Breakthrough in Biological 'Artificial Intelligence' System by Scientists

Australian researchers have developed an innovative research system that employs 'biological artificial intelligence' (AI) to design and evolve molecules with novel or enhanced functions directly within mammalian cells. This groundbreaking approach introduces a powerful new toolset that can significantly accelerate the development of targeted research tools and gene therapies.

The system, named PROTEUS (PROTein Evolution Using Selection), leverages a technique called 'directed evolution', which mimics the natural evolutionary process but accelerates it dramatically. Unlike traditional methods that take years or even decades, PROTEUS reduces this to just weeks, enabling rapid creation of molecules with specific desired properties.

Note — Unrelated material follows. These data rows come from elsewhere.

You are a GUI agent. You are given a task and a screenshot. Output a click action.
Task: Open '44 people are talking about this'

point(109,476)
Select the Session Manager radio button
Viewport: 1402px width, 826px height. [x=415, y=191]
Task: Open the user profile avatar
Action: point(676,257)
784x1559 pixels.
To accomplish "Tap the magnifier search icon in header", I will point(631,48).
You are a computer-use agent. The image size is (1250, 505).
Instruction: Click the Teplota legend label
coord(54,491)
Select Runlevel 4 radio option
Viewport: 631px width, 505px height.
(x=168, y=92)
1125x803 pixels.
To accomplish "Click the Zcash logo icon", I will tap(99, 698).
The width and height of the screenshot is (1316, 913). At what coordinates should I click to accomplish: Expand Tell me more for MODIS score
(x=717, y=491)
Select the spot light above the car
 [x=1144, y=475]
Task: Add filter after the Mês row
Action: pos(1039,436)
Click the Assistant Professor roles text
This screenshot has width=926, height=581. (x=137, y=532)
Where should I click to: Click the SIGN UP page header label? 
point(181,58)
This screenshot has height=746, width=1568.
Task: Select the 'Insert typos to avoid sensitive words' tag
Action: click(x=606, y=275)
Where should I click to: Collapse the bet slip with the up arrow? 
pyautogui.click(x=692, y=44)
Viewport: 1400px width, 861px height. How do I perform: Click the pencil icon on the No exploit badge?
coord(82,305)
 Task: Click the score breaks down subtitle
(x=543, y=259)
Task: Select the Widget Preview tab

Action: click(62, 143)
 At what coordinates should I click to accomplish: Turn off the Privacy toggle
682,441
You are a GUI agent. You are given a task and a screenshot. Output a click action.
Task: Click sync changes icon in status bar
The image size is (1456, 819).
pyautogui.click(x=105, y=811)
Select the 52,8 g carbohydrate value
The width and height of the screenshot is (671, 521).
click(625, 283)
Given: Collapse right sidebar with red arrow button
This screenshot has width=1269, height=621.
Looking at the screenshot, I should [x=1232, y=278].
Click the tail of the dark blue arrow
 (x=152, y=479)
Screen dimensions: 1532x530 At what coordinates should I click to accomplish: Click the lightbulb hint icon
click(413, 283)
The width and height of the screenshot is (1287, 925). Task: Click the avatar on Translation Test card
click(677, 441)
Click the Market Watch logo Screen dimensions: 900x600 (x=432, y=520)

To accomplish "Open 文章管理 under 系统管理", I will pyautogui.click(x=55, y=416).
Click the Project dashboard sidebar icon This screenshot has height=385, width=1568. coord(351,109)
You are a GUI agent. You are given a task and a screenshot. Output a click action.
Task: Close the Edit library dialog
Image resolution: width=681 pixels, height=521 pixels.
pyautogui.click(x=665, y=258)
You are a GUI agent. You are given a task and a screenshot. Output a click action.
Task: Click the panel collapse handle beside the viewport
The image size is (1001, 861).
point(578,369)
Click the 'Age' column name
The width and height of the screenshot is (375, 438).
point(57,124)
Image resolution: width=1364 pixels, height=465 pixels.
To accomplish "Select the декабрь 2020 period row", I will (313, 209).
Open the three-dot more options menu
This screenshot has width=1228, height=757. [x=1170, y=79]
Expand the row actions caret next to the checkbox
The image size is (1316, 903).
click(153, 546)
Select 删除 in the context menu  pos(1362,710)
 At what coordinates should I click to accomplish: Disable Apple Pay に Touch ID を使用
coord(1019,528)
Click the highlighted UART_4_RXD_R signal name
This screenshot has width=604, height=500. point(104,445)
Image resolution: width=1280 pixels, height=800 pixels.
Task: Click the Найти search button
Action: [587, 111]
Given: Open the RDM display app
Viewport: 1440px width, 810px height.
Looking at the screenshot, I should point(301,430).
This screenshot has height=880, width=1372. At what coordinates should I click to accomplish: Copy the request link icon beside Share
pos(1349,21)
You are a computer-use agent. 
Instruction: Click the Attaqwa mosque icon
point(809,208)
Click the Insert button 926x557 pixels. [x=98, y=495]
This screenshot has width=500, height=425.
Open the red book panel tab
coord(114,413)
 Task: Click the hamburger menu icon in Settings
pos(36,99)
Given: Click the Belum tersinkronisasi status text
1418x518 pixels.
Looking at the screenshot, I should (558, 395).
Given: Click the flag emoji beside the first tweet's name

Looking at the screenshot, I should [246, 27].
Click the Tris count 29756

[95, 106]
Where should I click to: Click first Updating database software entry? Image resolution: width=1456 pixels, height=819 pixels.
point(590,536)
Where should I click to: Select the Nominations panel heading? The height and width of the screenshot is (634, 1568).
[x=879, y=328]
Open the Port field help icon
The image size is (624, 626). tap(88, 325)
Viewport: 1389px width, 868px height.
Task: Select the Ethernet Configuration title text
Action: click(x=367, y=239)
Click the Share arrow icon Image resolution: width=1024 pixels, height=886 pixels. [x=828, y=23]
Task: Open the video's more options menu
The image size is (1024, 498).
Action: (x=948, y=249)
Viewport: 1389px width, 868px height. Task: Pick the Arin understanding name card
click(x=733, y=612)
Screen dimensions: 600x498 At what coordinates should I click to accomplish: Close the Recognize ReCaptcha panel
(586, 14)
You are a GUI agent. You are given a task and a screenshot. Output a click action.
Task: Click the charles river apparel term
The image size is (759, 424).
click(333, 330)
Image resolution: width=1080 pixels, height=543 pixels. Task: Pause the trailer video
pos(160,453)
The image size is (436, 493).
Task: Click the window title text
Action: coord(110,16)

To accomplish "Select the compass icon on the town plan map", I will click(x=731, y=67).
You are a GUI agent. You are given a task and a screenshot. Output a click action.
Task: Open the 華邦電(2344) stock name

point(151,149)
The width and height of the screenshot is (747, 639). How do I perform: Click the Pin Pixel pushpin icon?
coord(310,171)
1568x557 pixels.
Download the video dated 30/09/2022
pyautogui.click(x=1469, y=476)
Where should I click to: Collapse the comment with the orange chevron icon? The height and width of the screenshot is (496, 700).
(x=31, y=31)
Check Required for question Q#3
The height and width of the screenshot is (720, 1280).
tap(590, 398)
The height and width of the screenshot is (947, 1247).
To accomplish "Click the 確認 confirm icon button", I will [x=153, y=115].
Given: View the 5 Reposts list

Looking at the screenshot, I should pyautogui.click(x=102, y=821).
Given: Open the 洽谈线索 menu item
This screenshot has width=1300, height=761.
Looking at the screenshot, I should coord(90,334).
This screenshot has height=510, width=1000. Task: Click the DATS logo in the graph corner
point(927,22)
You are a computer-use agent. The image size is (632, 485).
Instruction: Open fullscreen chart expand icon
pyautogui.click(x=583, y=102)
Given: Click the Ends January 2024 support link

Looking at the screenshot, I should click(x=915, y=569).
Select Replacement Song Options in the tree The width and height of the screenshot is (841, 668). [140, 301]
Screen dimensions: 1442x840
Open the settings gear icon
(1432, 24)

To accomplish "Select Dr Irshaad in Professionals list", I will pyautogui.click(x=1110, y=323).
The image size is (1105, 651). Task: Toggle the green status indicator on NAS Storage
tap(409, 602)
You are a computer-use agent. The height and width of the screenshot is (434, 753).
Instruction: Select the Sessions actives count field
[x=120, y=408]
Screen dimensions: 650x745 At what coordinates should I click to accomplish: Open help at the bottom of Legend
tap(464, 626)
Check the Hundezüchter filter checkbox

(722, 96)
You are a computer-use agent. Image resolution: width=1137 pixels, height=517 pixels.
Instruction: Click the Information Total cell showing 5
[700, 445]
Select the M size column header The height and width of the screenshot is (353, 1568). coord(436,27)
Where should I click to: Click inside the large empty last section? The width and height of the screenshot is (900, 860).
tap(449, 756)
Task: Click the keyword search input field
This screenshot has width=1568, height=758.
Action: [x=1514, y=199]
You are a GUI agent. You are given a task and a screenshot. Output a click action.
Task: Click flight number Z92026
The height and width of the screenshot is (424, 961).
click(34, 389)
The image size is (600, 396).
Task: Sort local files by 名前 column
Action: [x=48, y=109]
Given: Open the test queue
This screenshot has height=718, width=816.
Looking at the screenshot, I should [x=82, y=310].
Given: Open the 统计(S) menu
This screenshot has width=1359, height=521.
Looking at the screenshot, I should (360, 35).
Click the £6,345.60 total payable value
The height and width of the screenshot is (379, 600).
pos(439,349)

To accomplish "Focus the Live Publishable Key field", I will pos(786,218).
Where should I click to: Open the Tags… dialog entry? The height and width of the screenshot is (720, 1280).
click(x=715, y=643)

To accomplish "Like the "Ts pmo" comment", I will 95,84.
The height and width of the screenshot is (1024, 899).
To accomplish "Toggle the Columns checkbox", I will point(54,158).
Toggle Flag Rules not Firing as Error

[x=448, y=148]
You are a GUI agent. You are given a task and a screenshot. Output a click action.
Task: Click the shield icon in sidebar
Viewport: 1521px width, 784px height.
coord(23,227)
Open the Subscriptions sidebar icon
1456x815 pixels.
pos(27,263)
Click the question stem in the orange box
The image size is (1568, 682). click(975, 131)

PROTEUS harnesses the principles of natural selection, allowing scientists to explore millions of potential molecular sequences that do not yet exist naturally. This technology has immediate implications for medicine development, such as refining gene-editing tools like CRISPR for higher effectiveness, or engineering proteins with improved regulatory capabilities. Co-senior author Professor Greg Neely from the University of Sydney emphasizes that PROTEUS can generate highly tailored molecules suitable for the human body, paving the way for innovative therapies.

One notable advancement is that, unlike previous directed evolution techniques confined to bacterial systems, PROTEUS operates efficiently within mammalian cells. It can address complex problems, such as inactivating disease-causing genes, by evolving molecules suited for specific tasks. To prevent the system from producing trivial solutions, researchers used chimeric virus-like particles—a hybrid of different viral components—that maintain the stability and robustness of the evolution process.

Lead researcher Dr. Christopher Denes explains that PROTEUS's design enables continuous experimentation, allowing the system to generate and select superior solutions in real-time. The process facilitates the development of molecules like drug-responsive proteins and nanobodies capable of detecting DNA damage—a critical factor in cancer research. Moreover, this platform is open-source, inviting global researchers to adopt and further develop its capabilities.

The development of PROTEUS was detailed in Nature Communications, stemming from a collaboration between the University of Sydney’s Charles Perkins Centre and the Centenary Institute. This innovation represents a significant step forward in molecular biology, offering a new method to produce highly specialized molecules to solve complex biological challenges.

This technology also celebrates the recognition of directed evolution, which earned the 2018 Nobel Prize in Chemistry, for its profound impact on biochemistry. The team hopes PROTEUS will catalyze advancements in enzyme creation, gene editing, and therapeutic development, ultimately making treatments more effective and personalized.